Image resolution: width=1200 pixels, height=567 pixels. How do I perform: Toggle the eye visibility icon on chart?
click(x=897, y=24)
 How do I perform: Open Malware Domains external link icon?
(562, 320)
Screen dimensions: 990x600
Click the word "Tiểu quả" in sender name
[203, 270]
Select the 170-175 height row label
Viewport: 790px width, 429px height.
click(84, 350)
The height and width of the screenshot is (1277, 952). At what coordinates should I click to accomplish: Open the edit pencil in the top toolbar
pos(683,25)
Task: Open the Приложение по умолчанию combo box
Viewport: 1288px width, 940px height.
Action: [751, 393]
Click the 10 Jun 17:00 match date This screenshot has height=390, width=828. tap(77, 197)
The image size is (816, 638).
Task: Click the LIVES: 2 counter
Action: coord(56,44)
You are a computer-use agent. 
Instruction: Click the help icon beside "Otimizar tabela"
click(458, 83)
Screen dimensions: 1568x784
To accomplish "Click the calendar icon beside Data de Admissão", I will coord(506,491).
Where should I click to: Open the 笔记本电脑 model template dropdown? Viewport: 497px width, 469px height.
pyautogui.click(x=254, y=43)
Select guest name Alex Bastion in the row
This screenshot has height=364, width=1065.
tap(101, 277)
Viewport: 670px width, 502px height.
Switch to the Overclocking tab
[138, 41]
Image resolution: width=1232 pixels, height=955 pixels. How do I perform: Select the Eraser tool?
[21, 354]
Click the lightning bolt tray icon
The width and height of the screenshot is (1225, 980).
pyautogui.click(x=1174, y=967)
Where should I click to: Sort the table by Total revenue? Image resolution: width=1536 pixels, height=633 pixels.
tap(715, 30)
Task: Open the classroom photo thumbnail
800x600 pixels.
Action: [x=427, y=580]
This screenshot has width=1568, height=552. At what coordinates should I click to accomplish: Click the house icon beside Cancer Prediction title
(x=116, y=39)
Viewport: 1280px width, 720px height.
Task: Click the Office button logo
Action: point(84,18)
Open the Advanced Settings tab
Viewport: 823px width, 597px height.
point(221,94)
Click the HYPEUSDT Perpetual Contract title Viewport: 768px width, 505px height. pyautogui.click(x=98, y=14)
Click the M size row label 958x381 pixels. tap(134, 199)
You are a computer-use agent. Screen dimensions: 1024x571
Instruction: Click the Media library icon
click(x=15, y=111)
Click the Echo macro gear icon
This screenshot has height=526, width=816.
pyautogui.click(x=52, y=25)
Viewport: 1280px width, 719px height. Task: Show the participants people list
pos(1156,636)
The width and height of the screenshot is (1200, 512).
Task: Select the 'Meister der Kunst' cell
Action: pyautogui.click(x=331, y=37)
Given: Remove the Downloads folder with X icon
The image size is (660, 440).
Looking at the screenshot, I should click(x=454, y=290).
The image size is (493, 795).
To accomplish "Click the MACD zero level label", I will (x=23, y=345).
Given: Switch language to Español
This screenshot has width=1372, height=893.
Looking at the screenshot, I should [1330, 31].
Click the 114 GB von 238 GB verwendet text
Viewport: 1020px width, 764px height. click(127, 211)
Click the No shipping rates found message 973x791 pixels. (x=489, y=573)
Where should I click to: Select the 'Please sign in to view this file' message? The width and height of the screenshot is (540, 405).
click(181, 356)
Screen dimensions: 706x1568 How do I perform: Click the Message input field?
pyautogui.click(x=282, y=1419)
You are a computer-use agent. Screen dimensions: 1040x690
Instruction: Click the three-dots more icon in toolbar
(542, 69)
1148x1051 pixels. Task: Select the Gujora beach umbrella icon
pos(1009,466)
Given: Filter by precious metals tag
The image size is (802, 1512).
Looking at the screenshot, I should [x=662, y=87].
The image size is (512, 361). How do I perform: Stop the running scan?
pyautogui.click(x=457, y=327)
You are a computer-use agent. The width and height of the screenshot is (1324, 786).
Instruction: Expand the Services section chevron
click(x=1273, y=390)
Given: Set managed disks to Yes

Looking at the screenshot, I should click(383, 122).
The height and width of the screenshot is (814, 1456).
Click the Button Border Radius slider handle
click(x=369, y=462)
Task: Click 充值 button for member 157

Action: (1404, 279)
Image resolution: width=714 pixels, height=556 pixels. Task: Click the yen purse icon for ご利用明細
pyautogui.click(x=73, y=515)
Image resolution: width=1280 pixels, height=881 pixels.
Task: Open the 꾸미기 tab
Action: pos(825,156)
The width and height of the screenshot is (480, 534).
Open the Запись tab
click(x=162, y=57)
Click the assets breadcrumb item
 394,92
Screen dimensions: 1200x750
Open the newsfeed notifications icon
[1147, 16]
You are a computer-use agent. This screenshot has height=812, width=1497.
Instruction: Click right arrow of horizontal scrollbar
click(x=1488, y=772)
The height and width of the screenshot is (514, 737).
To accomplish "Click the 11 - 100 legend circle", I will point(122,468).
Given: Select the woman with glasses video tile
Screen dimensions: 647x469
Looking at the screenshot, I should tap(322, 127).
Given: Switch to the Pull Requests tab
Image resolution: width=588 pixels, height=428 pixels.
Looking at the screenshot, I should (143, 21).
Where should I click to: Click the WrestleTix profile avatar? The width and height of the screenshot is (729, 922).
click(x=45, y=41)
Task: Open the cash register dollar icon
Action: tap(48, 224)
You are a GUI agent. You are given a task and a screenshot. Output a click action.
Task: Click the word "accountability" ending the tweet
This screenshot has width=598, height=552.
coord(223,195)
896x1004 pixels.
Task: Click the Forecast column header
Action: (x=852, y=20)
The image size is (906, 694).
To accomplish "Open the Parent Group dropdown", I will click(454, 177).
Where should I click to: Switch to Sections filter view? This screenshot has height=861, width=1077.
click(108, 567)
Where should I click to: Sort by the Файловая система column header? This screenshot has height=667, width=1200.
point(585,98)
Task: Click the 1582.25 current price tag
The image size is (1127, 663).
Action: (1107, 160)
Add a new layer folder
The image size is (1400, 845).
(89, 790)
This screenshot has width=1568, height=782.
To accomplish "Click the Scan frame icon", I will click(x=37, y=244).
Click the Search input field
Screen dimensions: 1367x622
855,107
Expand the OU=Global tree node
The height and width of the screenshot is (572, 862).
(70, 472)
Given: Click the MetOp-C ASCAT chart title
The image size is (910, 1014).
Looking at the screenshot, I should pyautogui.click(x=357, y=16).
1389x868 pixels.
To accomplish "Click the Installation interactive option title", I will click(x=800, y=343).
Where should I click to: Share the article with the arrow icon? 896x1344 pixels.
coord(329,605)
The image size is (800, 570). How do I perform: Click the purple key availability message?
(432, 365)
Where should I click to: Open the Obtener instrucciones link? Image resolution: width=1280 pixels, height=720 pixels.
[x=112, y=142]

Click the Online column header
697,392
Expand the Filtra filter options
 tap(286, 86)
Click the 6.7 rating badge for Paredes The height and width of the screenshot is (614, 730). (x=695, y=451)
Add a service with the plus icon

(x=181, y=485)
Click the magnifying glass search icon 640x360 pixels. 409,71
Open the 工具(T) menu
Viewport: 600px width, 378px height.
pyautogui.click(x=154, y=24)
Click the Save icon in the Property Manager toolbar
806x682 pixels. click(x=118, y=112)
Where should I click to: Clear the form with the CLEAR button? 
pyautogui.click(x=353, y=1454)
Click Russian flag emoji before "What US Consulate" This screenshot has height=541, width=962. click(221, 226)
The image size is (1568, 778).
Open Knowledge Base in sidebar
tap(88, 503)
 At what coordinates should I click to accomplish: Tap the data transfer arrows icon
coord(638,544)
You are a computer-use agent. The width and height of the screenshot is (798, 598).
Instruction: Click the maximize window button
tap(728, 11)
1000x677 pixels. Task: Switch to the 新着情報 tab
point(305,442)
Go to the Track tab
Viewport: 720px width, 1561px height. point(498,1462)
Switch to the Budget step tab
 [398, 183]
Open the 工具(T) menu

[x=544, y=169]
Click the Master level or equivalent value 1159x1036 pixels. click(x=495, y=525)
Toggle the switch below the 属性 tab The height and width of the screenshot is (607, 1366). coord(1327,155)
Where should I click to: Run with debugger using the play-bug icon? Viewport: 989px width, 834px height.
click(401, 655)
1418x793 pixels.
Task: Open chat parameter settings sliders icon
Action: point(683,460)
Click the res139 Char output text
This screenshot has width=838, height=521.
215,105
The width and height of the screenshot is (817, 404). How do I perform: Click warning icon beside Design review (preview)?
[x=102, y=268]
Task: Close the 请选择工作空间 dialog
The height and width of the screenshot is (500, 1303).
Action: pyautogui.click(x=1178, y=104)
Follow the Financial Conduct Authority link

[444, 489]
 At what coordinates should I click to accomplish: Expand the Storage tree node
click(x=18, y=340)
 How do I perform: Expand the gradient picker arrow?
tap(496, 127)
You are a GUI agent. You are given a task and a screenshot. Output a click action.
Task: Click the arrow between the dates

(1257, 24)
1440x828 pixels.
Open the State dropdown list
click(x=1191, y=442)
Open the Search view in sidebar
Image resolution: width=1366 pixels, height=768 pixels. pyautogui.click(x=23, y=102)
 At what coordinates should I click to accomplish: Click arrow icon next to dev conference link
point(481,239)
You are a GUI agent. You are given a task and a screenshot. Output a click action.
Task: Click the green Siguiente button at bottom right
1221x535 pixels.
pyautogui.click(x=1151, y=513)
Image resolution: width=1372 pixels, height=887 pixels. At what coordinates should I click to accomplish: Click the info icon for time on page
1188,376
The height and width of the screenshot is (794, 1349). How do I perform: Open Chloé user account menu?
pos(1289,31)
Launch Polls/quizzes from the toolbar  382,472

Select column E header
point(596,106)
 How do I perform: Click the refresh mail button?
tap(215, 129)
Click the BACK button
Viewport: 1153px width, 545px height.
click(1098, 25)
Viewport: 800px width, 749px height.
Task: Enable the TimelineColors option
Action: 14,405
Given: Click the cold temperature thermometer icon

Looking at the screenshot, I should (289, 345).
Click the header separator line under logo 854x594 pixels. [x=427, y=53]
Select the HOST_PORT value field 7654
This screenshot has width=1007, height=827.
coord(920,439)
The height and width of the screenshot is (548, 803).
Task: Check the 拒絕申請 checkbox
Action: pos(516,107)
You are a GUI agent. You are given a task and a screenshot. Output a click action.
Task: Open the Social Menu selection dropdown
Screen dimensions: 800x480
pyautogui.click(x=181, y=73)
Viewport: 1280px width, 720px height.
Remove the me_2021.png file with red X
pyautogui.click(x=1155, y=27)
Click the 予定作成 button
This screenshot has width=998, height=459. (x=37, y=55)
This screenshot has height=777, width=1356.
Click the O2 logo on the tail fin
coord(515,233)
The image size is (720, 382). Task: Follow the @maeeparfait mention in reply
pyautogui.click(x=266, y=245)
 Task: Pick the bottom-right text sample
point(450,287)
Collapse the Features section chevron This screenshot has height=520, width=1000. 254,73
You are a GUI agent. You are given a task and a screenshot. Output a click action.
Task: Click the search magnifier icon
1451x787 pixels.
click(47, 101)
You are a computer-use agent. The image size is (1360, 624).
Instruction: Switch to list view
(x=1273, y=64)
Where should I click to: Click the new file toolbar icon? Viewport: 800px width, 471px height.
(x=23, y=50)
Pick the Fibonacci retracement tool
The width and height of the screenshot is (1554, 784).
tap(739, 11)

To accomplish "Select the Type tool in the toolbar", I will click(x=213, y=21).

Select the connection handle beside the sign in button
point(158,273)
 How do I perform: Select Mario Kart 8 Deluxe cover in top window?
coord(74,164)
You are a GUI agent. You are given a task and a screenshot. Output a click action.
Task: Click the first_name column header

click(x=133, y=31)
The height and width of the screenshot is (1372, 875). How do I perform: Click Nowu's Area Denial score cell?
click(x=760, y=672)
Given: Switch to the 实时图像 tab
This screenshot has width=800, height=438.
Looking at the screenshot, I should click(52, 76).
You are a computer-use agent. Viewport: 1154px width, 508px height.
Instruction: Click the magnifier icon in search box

+ + + + + + +

Tally the lines of the listing above that contain the word "level" and state the result as a bare number.

2